## Exercise requirements
Could you format the rows from the one containing "zurück (1037, 247)" through the final row as a Markdown table with the columns Number and Entry, skipping any blank lines?

-=-=-

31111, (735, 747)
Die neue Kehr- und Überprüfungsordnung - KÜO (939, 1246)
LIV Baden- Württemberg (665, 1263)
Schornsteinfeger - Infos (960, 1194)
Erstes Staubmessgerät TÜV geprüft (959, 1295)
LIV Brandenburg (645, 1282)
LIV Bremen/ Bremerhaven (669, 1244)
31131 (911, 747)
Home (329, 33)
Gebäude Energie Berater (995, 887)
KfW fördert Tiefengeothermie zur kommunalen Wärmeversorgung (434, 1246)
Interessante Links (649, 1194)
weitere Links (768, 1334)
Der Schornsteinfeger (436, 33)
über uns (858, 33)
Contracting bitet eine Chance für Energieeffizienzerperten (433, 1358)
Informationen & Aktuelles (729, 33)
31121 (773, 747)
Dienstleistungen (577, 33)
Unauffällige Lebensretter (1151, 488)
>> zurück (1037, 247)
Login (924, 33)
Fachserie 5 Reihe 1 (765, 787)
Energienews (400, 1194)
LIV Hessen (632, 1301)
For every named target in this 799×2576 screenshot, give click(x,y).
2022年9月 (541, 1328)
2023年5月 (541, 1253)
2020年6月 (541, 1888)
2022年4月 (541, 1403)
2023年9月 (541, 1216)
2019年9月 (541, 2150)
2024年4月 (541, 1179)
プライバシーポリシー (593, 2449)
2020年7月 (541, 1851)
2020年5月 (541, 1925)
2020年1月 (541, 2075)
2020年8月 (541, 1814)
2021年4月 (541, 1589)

-=-=-

## Complete output
| Number | Entry |
|---|---|
| 1 | >> zurück (1037, 247) |
| 2 | Login (924, 33) |
| 3 | Fachserie 5 Reihe 1 (765, 787) |
| 4 | Energienews (400, 1194) |
| 5 | LIV Hessen (632, 1301) |
| 6 | For every named target in this 799×2576 screenshot, give click(x,y). |
| 7 | 2022年9月 (541, 1328) |
| 8 | 2023年5月 (541, 1253) |
| 9 | 2020年6月 (541, 1888) |
| 10 | 2022年4月 (541, 1403) |
| 11 | 2023年9月 (541, 1216) |
| 12 | 2019年9月 (541, 2150) |
| 13 | 2024年4月 (541, 1179) |
| 14 | プライバシーポリシー (593, 2449) |
| 15 | 2020年7月 (541, 1851) |
| 16 | 2020年5月 (541, 1925) |
| 17 | 2020年1月 (541, 2075) |
| 18 | 2020年8月 (541, 1814) |
| 19 | 2021年4月 (541, 1589) |